Replication of the ColE1 group plasmids is kinetically regulated by the interaction between plasmid-encoded primer RNA II and antisense RNA I. The binding is dependent on alternative RNA II conformations, formed during the transcription, and effectively inhibits the primer function within some time interval. In this paper, the folding pathways for the wild type and copy number mutants of ColE1 RNA II are studied using simulations by a genetic algorithm. The simulated pathways reveal a transient formation of a metastable structure, which is stabilized by copy number mutations. The folding kinetics of the proposed conformational transitions is calculated using a model of a multistep refolding process with elementary steps of double-helical stem formation or disruption. The approximation shows that the lifetime of the metastable structure is relatively long and is considerably increased in the mutants, resulting in a delay of the formation of the stable RNA II structure, which is the most sensitive to the inhibition by the antisense RNA I. Thus the effect of copy number mutations can be interpreted as a compression of the time window of effective inhibition due to an increased time spent by the RNA II in the metastable state. The implications of metastable foldings in RNA functioning are discussed.
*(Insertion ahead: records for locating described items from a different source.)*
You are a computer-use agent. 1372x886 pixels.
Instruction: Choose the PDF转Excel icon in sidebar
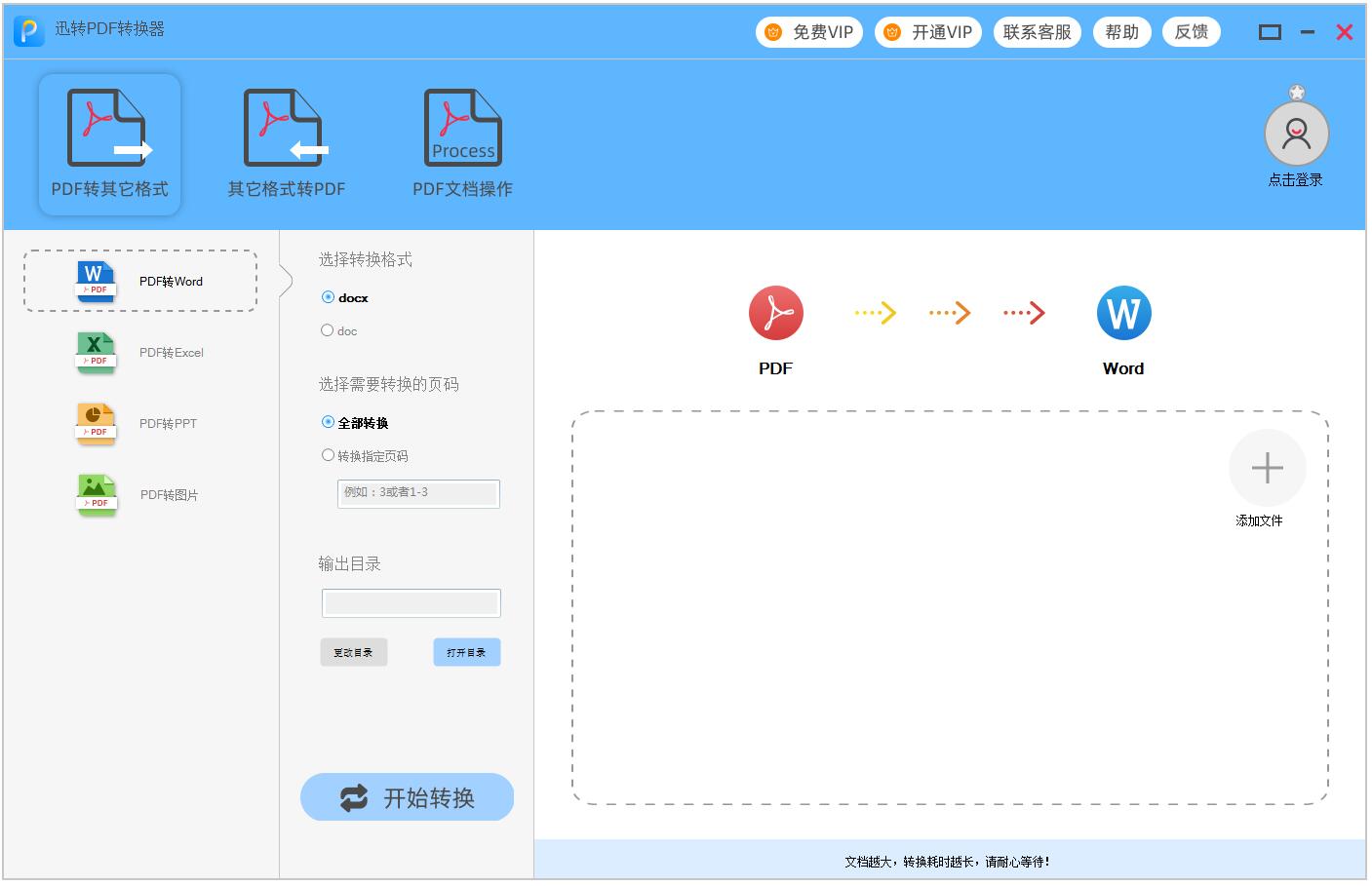coord(96,353)
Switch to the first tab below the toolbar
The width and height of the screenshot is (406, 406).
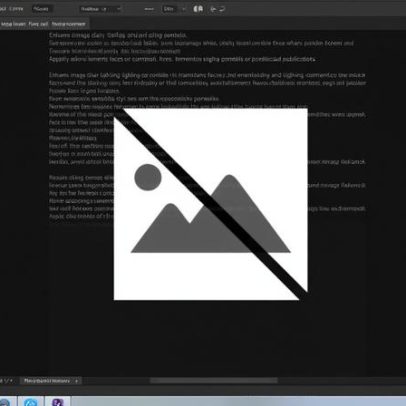click(12, 24)
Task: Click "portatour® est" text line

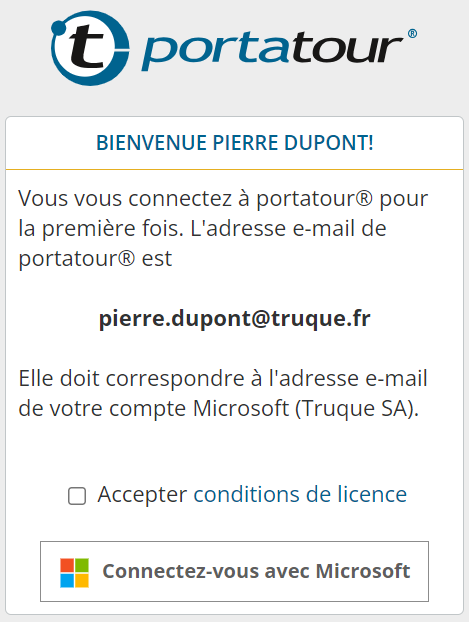Action: pos(95,259)
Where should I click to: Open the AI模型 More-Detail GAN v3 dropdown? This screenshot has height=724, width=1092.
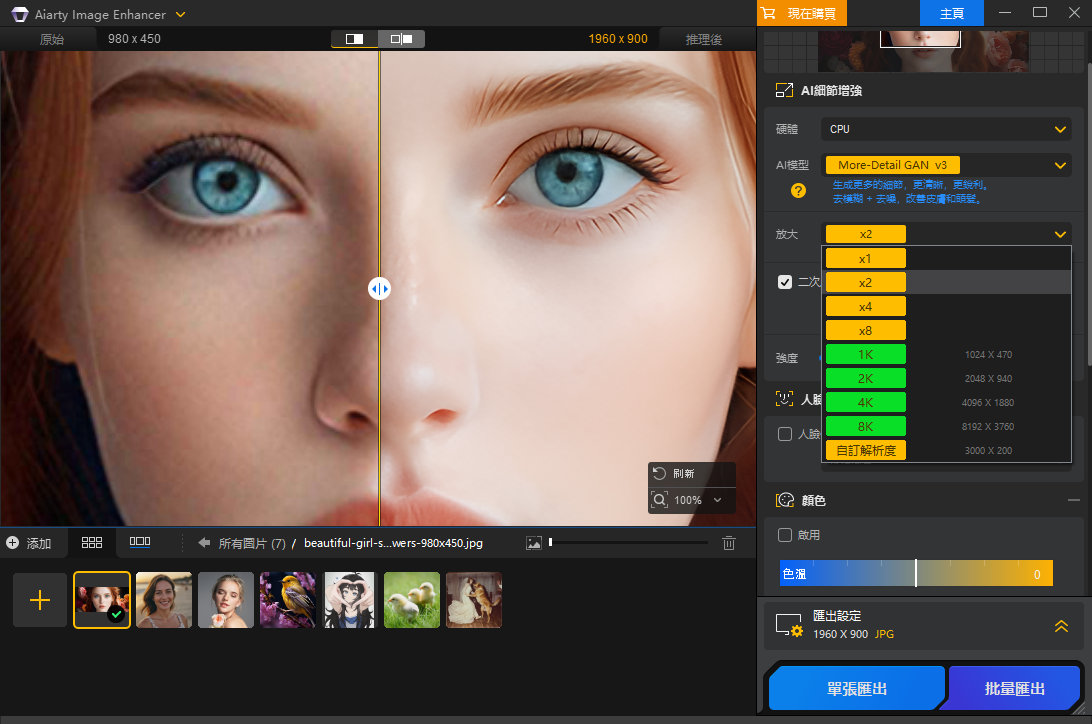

机译:ColE1组质粒的复制受到质粒编码引物RNA II和反义RNA I之间相互作用的动力学调控。结合依赖于转录过程中形成的其他RNA II构象,并在一定时间间隔内有效抑制了引物功能。在本文中,使用遗传算法通过模拟研究了ColE1 RNA II的野生型和拷贝数突变体的折叠途径。模拟的途径揭示了亚稳态结构的瞬时形成,其通过拷贝数突变得以稳定。拟议的构象转变的折叠动力学是使用具有双螺旋茎形成或破坏的基本步骤的多步重折叠过程的模型来计算的。近似表明,亚稳结构的寿命相对较长,并且在突变体中显着增加,从而导致稳定的RNA II结构的形成延迟,该结构对反义RNA I的抑制作用最为敏感。拷贝数突变的影响可以解释为有效抑制时间窗口的压缩,这是由于处于亚稳状态的RNA II花费的时间增加了。讨论了亚稳态折叠对RNA功能的影响。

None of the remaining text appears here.